Here is a brief and incomplete look at this history.

It begins with compulsory schooling in Massachusetts, instituted, in part, because of the perceived threat of Irish Catholics—their illiteracy, alternate Bible (not the Church of England’s King James) and its interpretation (salvation through works, not faith), alcohol abuse, and devotion to an authority (the Pope) other than the republic in which they stood.

It continues through the restrictions of professionalism and unionizing, including the founding of the NEA in 1857. Michael Katz calls this the rise of “incipient bureaucracy,” which serves administrators, budgeters, and record-keepers more than it does students in schools. Nothing wrong with professionals or unions; changes in this direction were clearly necessary in the late 19th century, but they quickly come to serve themselves and not the children in their care.

In the 1870s, “manual training” attempts to mold a (lower) class of students into a work force. Reconstruction sees the rise of public education in the south to address, in part, the new threat of the children of formerly enslaved persons.

The Blaine amendments in many states prevent taxpayers’ money from supporting parochial schools in any way. Those who take the separation of church and state in education for an entirely good and entirely given interpretation of the first amendment would do well to look at the anti-Catholic sentiment behind these laws (which were passed in reactionary states because they could not pass the U.S. Congress).

Kindergartens are wonderful places for children—maybe, mostly—but their rise in the 1880s is, in part, due to further waves of immigrants in need of assimilation to a mostly white, Anglo-American culture.

In the 1890s, the National Association of Manufacturers (NAM) promotes vocational education to continue to deal with immigrant labor in factories and because of the unintended consequences of the industrial revolution in producing unskilled laborers.

Plessy v. Ferguson, 1896, institutionalizes “separate but equal” racism for the next sixty years, including in the construction, funding, and staffing of schools.

The progressive era derives from Jane Addams’ work at Hull House and her attempt to educate young female immigrants. Clearly, turning immigrants into Americans may be said to be a primary driving force in the creation of systematic public education in this country.

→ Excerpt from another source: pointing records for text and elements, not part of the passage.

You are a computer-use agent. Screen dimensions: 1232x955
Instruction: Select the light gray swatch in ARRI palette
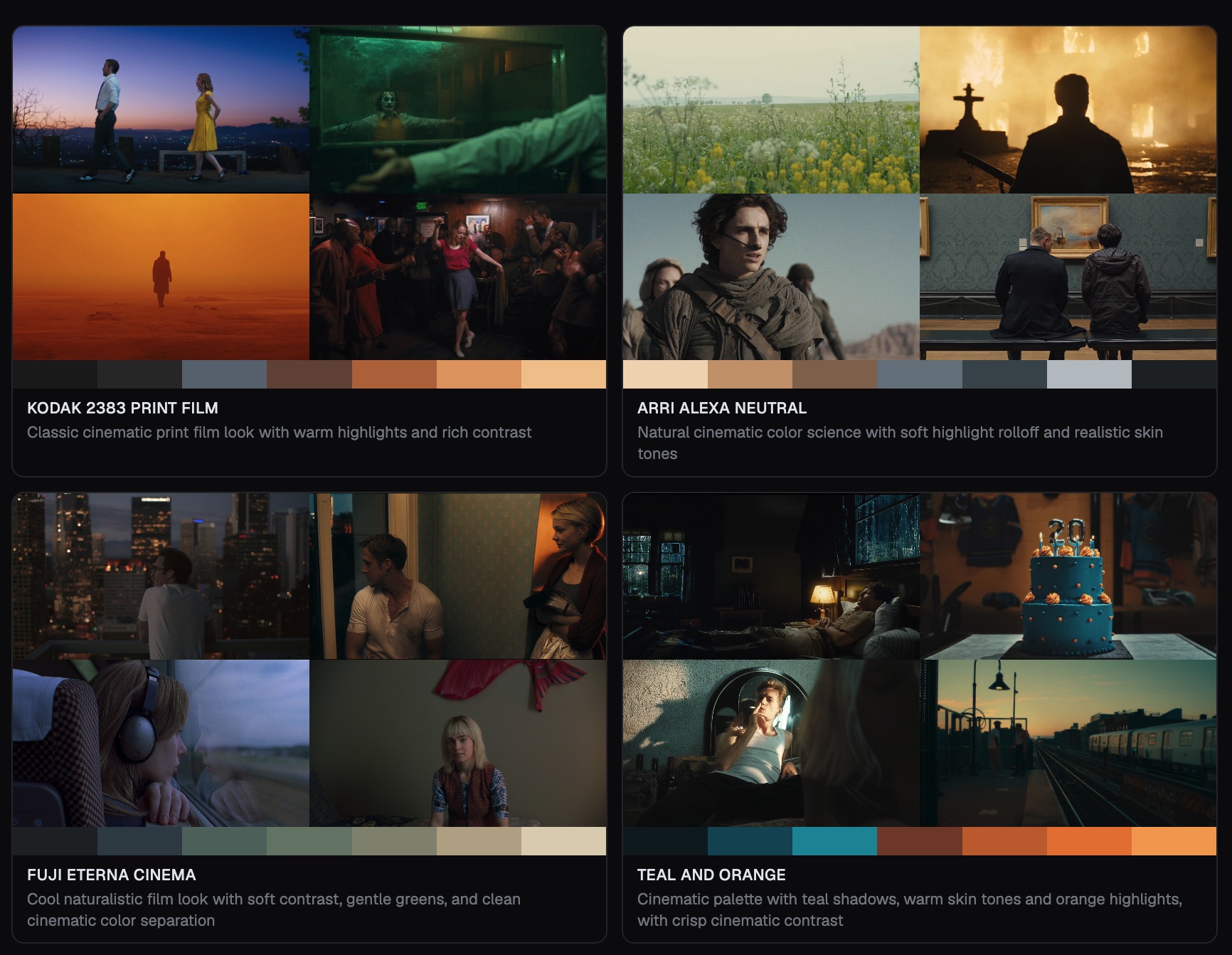click(x=1089, y=374)
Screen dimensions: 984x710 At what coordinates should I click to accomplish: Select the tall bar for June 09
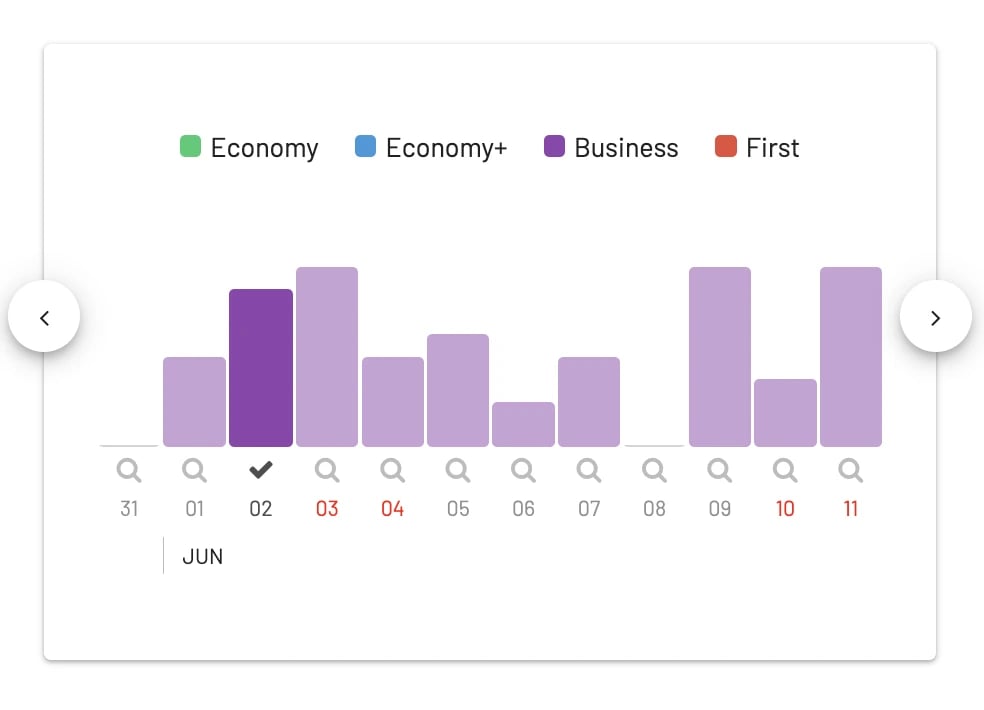(720, 357)
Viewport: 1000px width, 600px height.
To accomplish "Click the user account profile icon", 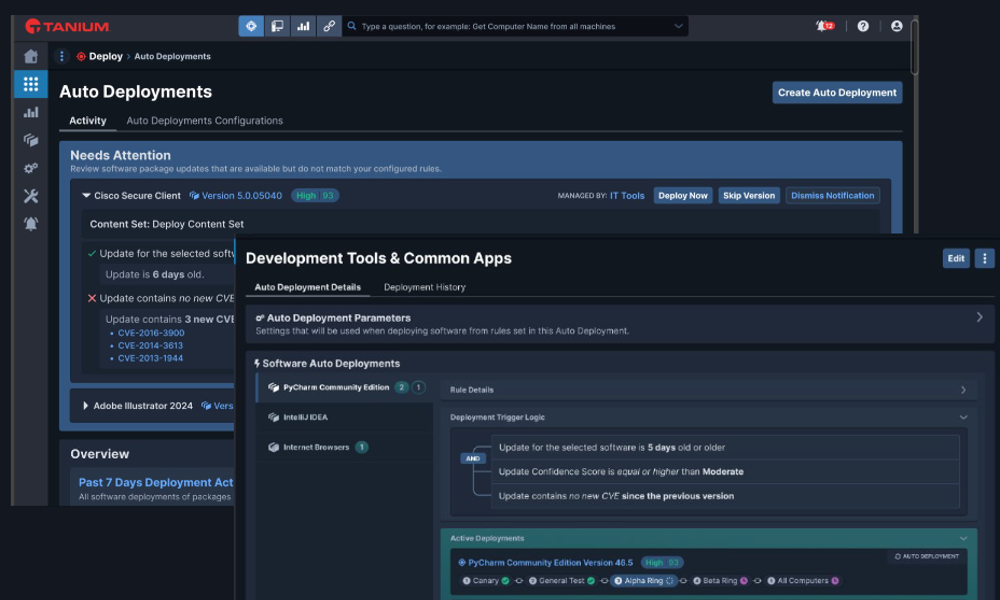I will 896,26.
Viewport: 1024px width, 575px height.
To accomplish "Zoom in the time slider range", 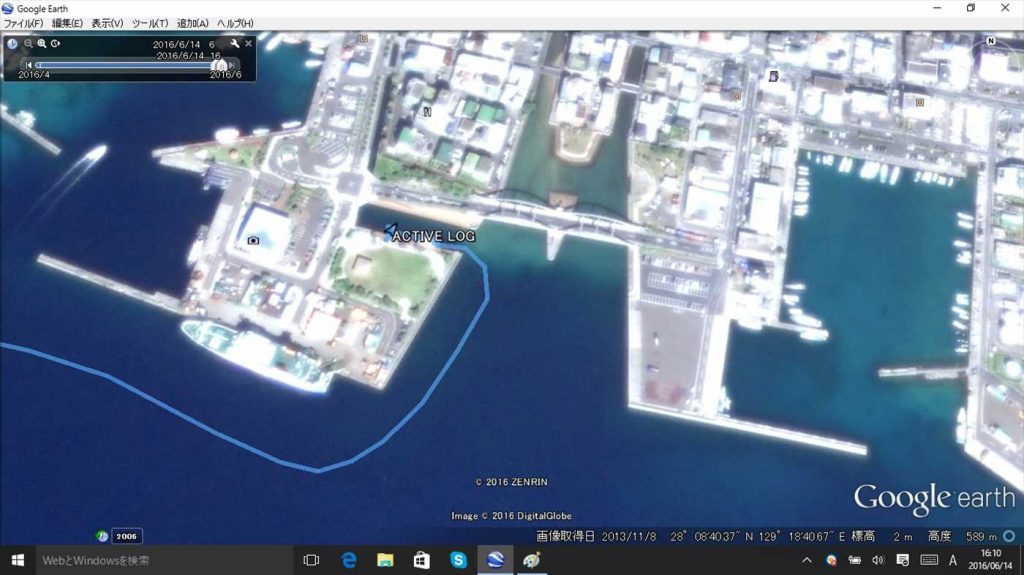I will [x=42, y=43].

Terman, Hall, and the Stanford-Binet IQ tests seek to sort first soldiers for World War I, and, shortly thereafter, students, based on innate and quantifiable “intelligence.” Brave new world, here we go. Despite a century of subtle manipulation, SAT tests are still no more than IQ tests.

The Scopes trial of 1925 brings the creationists’ challenge to science, marking a struggle that continues today in which religious extremists attempt to influence curricula and textbook publishers.

In the 1930s, it seemed to many in the U.S. that capitalism was in decline and that, without socialism or a strong, perhaps fascist, leader in the mold of Hitler or Mussolini, we would fail politically and economically. George Counts’ “Dare the School Build a New Social Order?” is a work wrought by a late, chastened “progressive” thinker who cannot foresee the dehumanizing excesses of fascism and totalitarianism.

Rudolf Flesch, an Austrian, introduces phonetics and fear with “Why Johnny Can’t Read” in the 1950s.

Brown v. Topeka, KS, Board of Ed. overturns Plessy v. Ferguson, marks the rise of civil rights, but leads, eventually, to busing and other questionable (if honorable) attempts to level an uneven playing field and their unintended consequences (“white flight,” etc.).

The Space Race, a creation, again, of fear of the perceived successes of totalitarian socialism, leads to post-Sputnik educational reform and the National Defense Education Act (NDEA), which quickly gives us so-called “New Math.”

Since 1983’s “A Nation at Risk,” followed by “America 2000,” “Goals 2000,” and “No Child Left Behind,” we have participated in the questionable rise of standardized testing and all the ballyhoo and anti-education that accompanies it.

Assuming there’s some truth to my interpretation, we should ask ourselves some questions about this century and a half of haphazard history.

Are our children well served by an educational system born out of and continually reformed by perceptions of failure and crisis?

Who is served by the fear and foment of this mode? Is it our children and those who know them best—teachers, parents, psychologists—or is it, more likely, politicians, textbook publishers, educational technologists, and interest groups led by extremists?